(Entries taken from a collection)
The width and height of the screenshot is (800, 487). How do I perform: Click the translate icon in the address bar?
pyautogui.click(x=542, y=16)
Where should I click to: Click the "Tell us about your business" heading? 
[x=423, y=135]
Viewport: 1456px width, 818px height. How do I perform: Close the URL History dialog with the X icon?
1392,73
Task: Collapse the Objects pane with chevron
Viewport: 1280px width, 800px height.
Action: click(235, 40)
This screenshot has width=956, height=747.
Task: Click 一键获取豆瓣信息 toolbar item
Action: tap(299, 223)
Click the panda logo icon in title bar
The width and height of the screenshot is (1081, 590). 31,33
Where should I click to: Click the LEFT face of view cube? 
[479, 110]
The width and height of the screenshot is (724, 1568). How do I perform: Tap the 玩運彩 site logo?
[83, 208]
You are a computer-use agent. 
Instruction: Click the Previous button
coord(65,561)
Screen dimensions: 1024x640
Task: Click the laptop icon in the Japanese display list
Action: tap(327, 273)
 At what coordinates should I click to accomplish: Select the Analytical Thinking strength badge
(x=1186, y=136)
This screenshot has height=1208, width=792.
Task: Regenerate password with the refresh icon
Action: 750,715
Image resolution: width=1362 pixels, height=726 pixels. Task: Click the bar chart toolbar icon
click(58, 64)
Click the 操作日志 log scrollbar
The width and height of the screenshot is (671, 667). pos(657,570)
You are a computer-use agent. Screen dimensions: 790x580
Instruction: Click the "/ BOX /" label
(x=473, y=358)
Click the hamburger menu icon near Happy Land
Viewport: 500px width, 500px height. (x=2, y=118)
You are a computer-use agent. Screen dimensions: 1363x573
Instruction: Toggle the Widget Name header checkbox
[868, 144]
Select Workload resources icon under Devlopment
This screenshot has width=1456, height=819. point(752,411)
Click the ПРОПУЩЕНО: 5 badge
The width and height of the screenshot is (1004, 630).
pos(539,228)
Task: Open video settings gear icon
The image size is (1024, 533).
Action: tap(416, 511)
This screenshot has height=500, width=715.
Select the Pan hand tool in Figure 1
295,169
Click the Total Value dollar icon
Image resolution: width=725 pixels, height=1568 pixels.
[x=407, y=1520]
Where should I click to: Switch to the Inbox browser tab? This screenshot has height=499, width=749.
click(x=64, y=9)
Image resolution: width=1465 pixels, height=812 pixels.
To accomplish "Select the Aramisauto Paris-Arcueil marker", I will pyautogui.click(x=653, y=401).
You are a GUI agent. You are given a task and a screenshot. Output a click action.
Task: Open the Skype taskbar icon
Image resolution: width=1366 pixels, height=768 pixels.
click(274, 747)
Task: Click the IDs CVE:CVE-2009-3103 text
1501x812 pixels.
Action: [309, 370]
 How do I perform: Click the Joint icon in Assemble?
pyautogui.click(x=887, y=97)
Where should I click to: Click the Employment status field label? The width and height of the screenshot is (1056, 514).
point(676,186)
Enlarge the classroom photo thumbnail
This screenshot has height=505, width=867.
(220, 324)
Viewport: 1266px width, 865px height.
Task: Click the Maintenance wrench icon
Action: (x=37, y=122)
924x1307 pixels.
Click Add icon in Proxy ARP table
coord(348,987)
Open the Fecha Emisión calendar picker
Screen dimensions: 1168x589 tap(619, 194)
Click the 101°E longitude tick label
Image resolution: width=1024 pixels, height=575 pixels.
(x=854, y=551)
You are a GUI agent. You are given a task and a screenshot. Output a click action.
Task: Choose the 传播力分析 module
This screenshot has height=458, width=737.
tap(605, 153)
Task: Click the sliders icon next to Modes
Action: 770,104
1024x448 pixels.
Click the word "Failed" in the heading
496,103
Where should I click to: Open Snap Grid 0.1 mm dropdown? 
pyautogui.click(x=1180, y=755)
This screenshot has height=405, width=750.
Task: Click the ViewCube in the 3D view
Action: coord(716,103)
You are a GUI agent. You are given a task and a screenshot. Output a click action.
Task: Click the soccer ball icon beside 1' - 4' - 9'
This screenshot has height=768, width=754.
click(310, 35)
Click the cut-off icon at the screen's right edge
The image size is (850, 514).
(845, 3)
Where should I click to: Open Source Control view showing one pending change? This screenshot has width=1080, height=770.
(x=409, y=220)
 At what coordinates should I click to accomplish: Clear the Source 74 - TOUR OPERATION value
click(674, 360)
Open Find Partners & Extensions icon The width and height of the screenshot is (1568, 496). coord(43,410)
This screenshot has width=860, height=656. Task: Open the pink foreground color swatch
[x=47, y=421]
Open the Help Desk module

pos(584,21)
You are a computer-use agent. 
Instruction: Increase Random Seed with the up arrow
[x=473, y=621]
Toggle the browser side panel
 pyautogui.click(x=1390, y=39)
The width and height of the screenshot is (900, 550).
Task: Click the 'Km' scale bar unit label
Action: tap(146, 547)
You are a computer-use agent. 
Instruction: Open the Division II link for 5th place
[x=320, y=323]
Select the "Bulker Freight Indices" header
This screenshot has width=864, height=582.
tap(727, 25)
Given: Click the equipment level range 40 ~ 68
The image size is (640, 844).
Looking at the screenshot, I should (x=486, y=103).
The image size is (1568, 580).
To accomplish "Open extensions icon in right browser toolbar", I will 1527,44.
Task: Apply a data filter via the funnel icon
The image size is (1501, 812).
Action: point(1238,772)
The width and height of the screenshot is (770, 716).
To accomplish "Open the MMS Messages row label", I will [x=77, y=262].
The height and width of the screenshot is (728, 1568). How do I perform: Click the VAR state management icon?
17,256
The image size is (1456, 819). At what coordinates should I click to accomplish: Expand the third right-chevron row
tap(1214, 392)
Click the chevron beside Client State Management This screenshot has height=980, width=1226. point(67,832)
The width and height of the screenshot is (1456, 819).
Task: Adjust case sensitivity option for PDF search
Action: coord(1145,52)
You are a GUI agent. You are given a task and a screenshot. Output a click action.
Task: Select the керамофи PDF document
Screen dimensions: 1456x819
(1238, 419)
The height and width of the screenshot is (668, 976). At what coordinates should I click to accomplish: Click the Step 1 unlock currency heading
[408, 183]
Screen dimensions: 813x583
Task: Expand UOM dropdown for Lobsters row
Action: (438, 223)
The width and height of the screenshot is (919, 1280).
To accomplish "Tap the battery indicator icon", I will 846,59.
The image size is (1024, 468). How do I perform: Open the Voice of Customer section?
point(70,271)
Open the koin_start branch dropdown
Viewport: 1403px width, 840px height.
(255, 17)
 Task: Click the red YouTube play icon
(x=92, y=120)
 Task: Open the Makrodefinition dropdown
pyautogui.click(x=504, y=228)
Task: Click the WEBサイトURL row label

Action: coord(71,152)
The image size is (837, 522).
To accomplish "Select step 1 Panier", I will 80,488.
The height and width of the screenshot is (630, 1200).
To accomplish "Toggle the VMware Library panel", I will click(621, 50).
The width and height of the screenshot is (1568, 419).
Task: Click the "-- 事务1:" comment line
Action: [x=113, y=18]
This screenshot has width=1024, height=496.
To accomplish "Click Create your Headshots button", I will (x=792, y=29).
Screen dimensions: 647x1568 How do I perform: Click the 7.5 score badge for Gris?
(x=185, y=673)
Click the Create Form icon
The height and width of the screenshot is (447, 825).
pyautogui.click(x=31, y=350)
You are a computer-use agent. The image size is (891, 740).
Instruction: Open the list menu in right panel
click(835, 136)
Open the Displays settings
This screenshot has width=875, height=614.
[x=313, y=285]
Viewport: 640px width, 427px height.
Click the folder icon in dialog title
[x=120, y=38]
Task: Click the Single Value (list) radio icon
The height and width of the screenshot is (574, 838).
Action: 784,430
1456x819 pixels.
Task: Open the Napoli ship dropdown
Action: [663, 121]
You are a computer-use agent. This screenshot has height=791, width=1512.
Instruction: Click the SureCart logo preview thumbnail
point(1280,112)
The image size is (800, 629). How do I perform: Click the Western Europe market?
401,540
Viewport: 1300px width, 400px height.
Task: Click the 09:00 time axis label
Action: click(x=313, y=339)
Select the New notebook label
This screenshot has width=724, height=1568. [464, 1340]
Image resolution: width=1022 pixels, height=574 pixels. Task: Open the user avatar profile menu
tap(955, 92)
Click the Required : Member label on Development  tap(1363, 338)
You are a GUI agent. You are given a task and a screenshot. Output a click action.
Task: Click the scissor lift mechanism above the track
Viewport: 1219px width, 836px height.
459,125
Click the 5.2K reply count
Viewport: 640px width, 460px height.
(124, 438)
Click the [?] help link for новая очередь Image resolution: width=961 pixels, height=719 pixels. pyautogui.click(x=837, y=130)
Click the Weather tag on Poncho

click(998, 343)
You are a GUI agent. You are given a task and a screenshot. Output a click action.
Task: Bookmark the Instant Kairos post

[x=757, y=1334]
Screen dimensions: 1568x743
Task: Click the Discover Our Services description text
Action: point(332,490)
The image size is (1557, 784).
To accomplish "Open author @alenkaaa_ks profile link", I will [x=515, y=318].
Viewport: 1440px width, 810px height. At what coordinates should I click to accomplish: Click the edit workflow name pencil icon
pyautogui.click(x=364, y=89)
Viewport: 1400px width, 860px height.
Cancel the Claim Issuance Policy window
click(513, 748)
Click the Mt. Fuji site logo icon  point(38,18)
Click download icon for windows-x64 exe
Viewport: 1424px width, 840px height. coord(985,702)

• What to do
Repeat verbatim everything from the line containing "Open the Fecha Emisión calendar picker" down to the line containing "(x=854, y=551)", both of those lines included.

• Solution
Open the Fecha Emisión calendar picker
Screen dimensions: 1168x589 tap(619, 194)
Click the 101°E longitude tick label
Image resolution: width=1024 pixels, height=575 pixels.
(x=854, y=551)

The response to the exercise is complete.